## Required task
Rewrite the lines from the one containing "The width and" through the one containing "click(x=25, y=201)", inclusive, changing "green" to "blue" and keeping everything else the same. Give only those lines, and leave out the pictures.

## Data lines
|---|

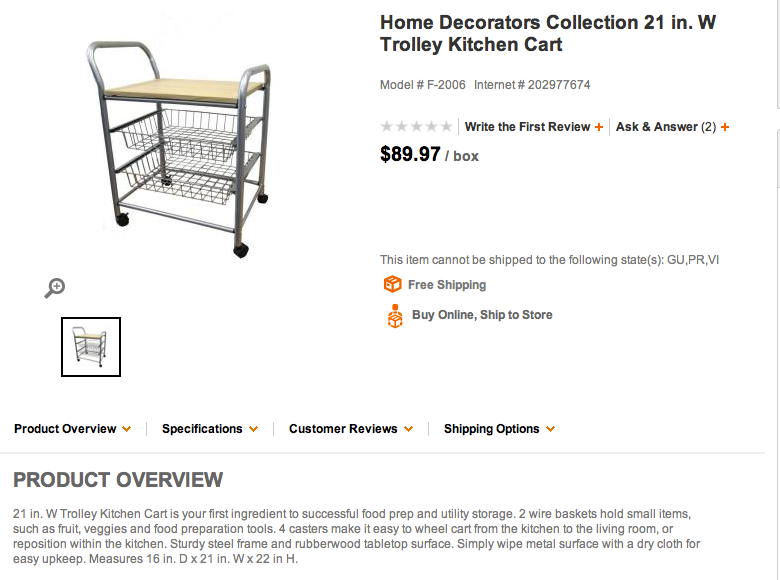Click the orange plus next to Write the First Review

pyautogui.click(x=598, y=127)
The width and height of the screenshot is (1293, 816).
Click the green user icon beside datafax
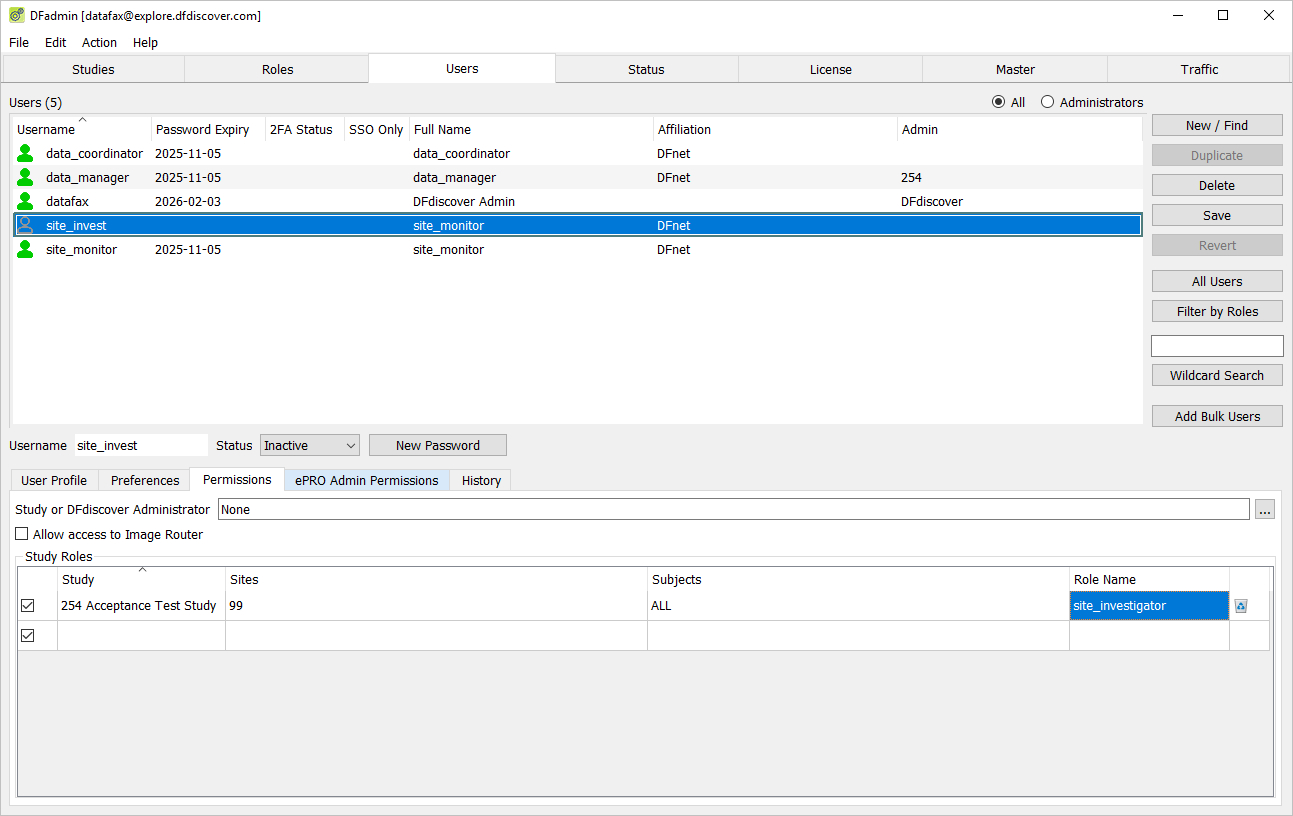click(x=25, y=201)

|---|

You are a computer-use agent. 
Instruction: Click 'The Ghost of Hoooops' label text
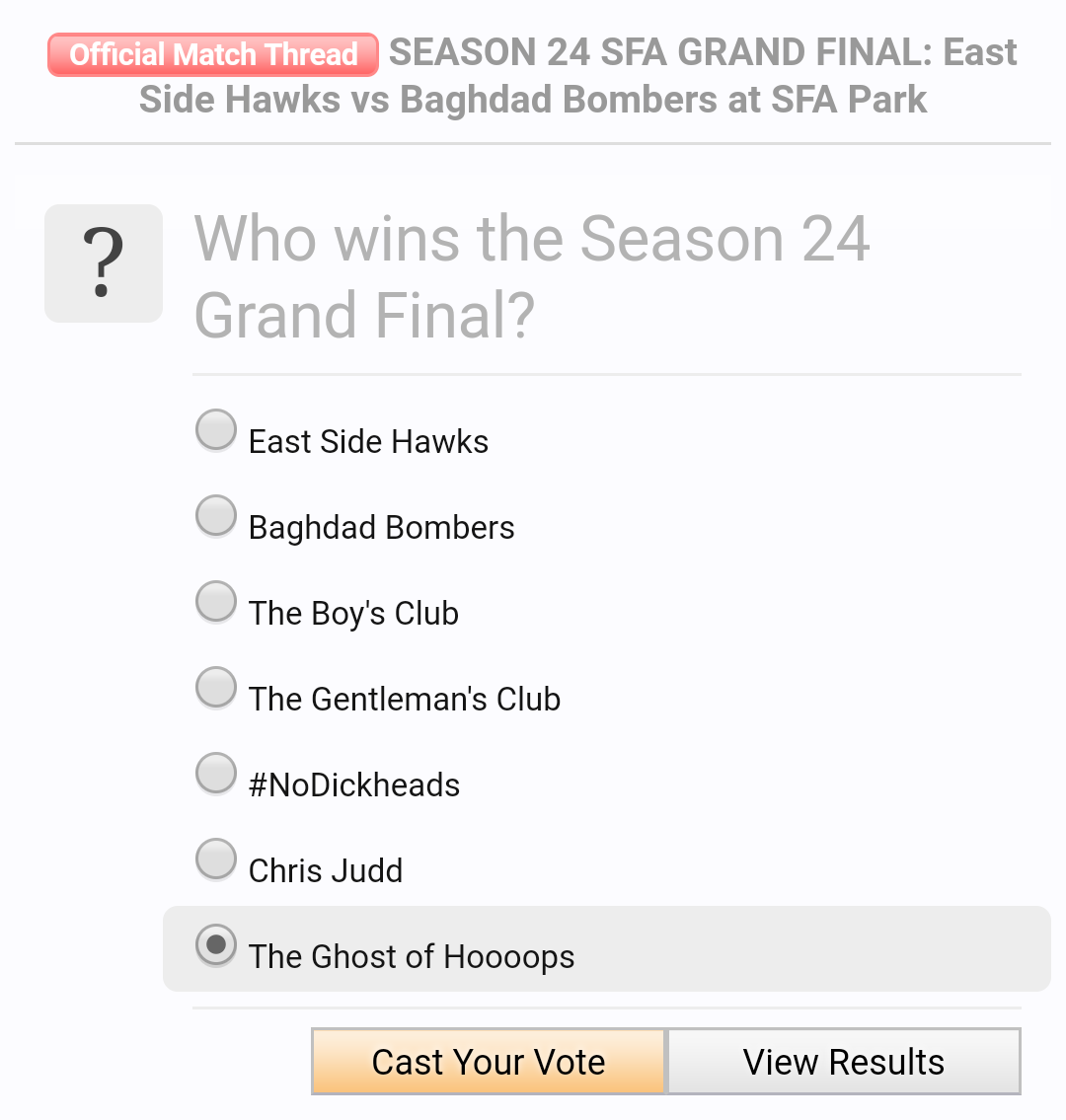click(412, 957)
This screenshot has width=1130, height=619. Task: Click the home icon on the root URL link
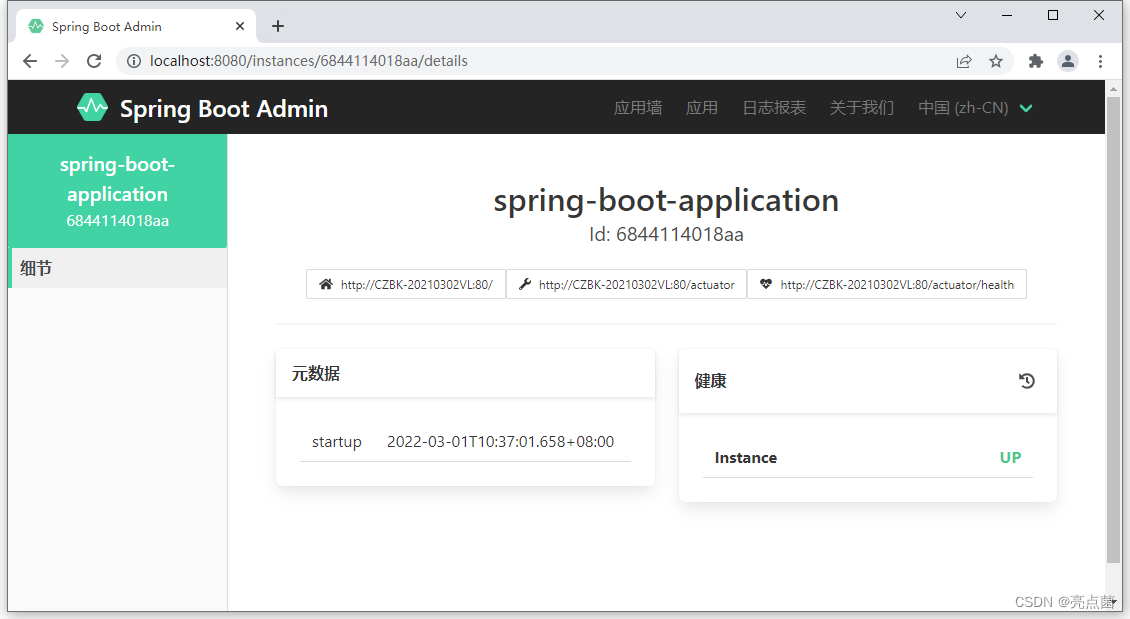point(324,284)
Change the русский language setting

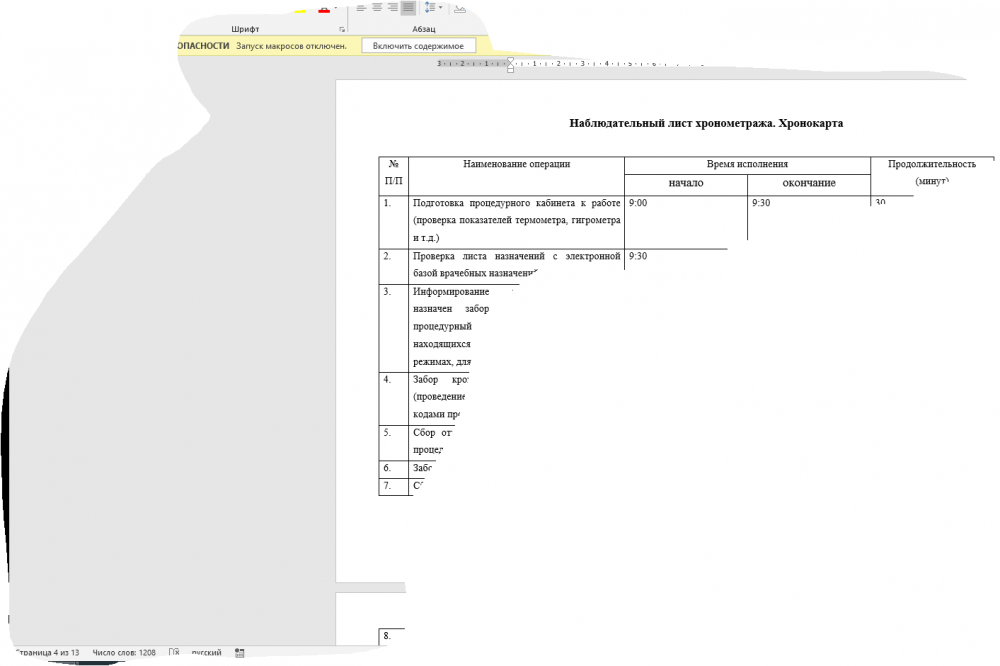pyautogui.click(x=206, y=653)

|---|

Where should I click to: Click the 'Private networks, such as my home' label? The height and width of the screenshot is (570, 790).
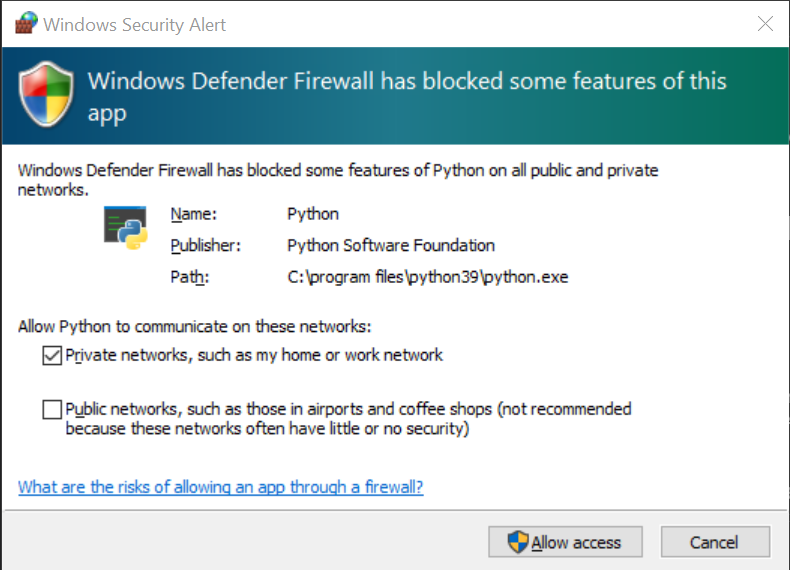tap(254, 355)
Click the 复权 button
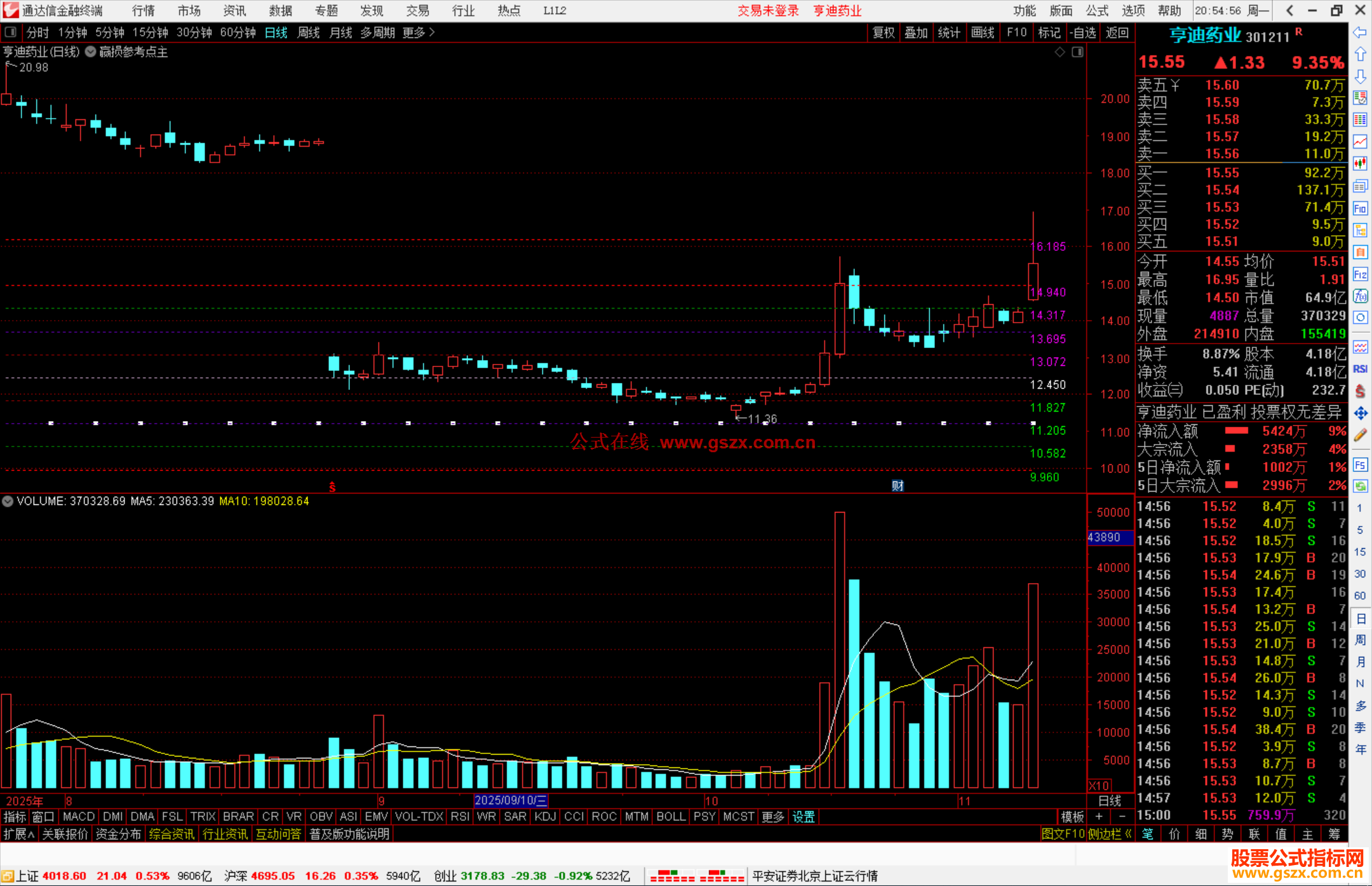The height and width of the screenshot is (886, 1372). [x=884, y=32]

|---|

## The output
The width and height of the screenshot is (1293, 816).
Click the blue user icon beside datafax
click(x=25, y=201)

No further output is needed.